Vitamin K-dependent carboxylase. Stoichiometry of carboxylation and vitamin K 2,3-epoxide formation.

Crude rat liver microsomal preparations catalyze a reduced vitamin K- and oxygen-dependent carboxylation of peptide-bound glutamyl residues to gamma-carboxyglutamyl residues. The same preparations convert reduced vitamin K to its 2,3-epoxide. The stoichiometry of this relationship has been investigated. At saturating concentrations of CO2, equal amounts of vitamin K 2,3-epoxide and gamma-carboxyglutamic acid are formed. As the CO2 concentration is lowered, this ratio shifts to a large excess of epoxide. Alterations in glutamyl substrate concentration or Mn2+ concentration cause equal alterations in both activities, while addition of KCN stimulated epoxidation and inhibited carboxylation.

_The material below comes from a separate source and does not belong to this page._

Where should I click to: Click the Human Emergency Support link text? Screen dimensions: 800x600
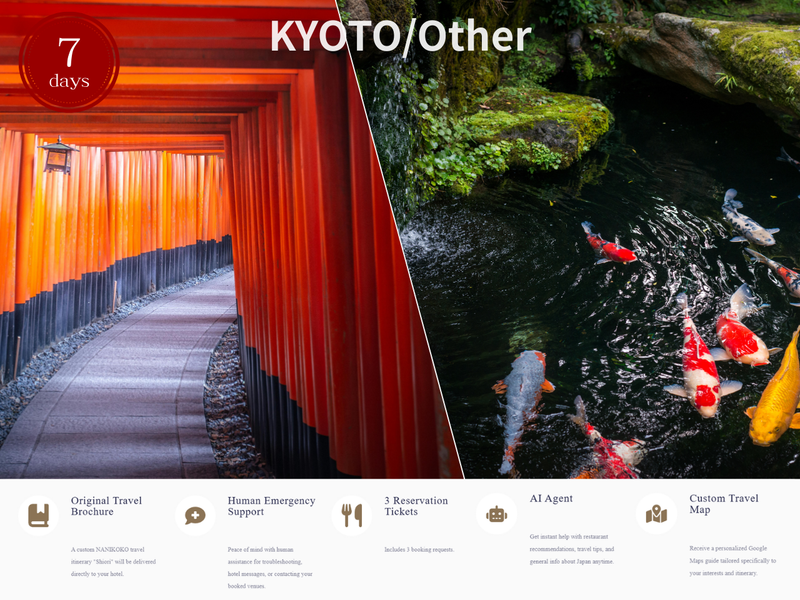coord(270,503)
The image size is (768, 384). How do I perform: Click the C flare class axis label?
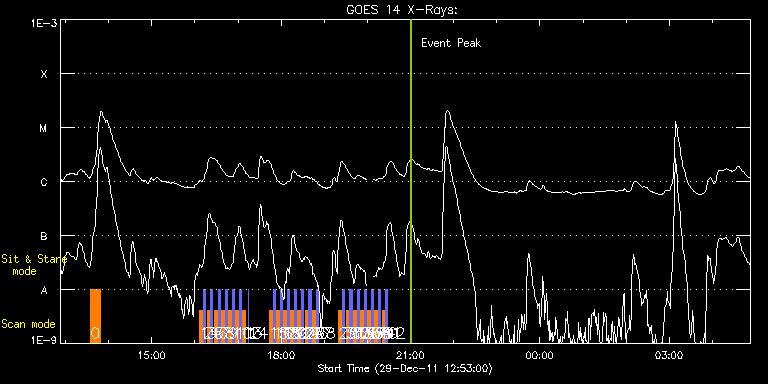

The release of 3H from a gamma-[3H]glutamyl substrate was tightly coupled to epoxide formation, and both of these activities were inhibited by glutathione peroxidase. These data are consistent with a reaction mechanism in which an oxygenated form of vitamin K activates the substrate glutamyl residue by hydrogen removal in a reaction that is coupled to vitamin K epoxide formation.